READING PASSAGE:
============
Well, using science we could construct a study where a large scale community has many services pro died by humans vs another large community where many services are provided by automatons. We could look at the strengths and weaknesses of both and maximize human happiness and well-being.

The result could be as simple as machines just fill in gaps for when were tired, moody or on vacation. We could optimize for min usage of automatons, and target low performers for educational opportunities and psychological support.

I much rather have window cleaning and fixing road pavement automated than looking after my kids and the elderly. I doubt that the machine or robot will be able to convey the empathy required for people interaction.
Nope, not going to agree on that one.

The robot is not going to molest my kids and the elderly. The Robot will not cough tuberculosis spores onto them, will not touch their food after picking a nose or wiping an ass (both of which the robot lacks), and will not brush them with herpes sores. When the robot dies, an exact replacement can be had. The robot will never decide to kill out of frustration, religious fervor, or revenge. The robot will not steal.

But those are jobs where personal contact matters, and that's not easily automated. By all means automate the hard/annoying/disgusting parts that can be automated, but still add people for the personal touch.

Today, due to the low amount of money we're willing to spend on care, and the high demands and pressure on the people providing that care, people who care for elderly and sick people often don't have the time for personal contact, often to their own frustration. So let's automate everything else so people have more time for real contact.
============
WHAT TO DO:
1: In the discussion about automating care work, which two jobs does one commenter say they would rather see automated than looking after their kids and the elderly?
2: From the listing, copy the lines from the one containing "What do you see at coordinates (573, 552)" up to and including the one containing "Looking at the image, I should click on (1278, 534).", with no changes.
The discussion above and the listing below come from unrelated sources.

Stored entries:
============
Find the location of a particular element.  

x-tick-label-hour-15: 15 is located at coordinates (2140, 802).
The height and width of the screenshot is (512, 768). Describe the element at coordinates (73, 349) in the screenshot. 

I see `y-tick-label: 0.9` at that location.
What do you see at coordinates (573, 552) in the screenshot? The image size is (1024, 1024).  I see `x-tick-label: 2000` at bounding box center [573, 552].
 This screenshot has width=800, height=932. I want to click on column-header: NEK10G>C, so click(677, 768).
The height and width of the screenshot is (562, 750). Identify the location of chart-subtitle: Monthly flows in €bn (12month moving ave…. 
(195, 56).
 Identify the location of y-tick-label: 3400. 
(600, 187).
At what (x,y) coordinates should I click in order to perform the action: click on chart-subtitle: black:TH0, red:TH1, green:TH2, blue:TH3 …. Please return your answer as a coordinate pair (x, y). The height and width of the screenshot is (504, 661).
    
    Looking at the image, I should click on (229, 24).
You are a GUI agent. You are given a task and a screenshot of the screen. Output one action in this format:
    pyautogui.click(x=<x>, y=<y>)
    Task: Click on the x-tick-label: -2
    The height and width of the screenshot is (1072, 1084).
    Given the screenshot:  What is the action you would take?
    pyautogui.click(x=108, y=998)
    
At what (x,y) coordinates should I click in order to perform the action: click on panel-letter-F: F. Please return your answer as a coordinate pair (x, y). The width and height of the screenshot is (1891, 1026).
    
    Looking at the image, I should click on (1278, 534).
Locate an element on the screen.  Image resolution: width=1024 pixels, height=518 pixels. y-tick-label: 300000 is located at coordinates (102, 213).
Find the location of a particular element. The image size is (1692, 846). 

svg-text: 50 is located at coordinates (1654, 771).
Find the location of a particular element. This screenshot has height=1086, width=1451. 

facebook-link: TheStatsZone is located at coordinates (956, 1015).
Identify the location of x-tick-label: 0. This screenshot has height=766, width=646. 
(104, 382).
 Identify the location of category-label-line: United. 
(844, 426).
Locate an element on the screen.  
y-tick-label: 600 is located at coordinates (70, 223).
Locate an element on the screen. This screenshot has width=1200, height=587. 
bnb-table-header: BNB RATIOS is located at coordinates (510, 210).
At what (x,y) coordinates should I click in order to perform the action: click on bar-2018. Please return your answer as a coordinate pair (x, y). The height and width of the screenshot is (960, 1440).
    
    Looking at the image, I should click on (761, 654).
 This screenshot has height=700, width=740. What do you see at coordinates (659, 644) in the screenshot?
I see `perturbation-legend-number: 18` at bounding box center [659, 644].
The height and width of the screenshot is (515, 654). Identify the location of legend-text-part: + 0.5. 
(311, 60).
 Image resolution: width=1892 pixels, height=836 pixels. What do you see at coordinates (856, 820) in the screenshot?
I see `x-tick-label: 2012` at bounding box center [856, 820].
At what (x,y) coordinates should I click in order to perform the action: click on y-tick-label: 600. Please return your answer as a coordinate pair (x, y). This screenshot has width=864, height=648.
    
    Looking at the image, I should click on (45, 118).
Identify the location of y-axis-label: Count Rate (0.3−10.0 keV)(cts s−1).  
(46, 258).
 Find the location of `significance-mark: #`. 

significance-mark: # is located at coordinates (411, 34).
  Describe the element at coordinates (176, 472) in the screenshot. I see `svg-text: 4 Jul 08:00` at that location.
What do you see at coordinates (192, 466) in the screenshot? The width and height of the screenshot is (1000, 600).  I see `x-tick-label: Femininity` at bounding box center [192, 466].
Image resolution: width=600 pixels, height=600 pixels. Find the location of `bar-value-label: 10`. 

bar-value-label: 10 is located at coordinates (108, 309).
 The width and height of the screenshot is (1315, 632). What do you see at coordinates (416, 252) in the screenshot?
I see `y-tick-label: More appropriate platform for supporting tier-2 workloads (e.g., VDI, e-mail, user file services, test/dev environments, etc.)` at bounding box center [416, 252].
============
SOLUTIONS BELOW:
1: Window cleaning and fixing road pavement.

2:
What do you see at coordinates (573, 552) in the screenshot? The image size is (1024, 1024).  I see `x-tick-label: 2000` at bounding box center [573, 552].
 This screenshot has width=800, height=932. I want to click on column-header: NEK10G>C, so click(677, 768).
The height and width of the screenshot is (562, 750). Identify the location of chart-subtitle: Monthly flows in €bn (12month moving ave…. 
(195, 56).
 Identify the location of y-tick-label: 3400. 
(600, 187).
At what (x,y) coordinates should I click in order to perform the action: click on chart-subtitle: black:TH0, red:TH1, green:TH2, blue:TH3 …. Please return your answer as a coordinate pair (x, y). The height and width of the screenshot is (504, 661).
    
    Looking at the image, I should click on (229, 24).
You are a GUI agent. You are given a task and a screenshot of the screen. Output one action in this format:
    pyautogui.click(x=<x>, y=<y>)
    Task: Click on the x-tick-label: -2
    The height and width of the screenshot is (1072, 1084).
    Given the screenshot:  What is the action you would take?
    pyautogui.click(x=108, y=998)
    
At what (x,y) coordinates should I click in order to perform the action: click on panel-letter-F: F. Please return your answer as a coordinate pair (x, y). The width and height of the screenshot is (1891, 1026).
    
    Looking at the image, I should click on (1278, 534).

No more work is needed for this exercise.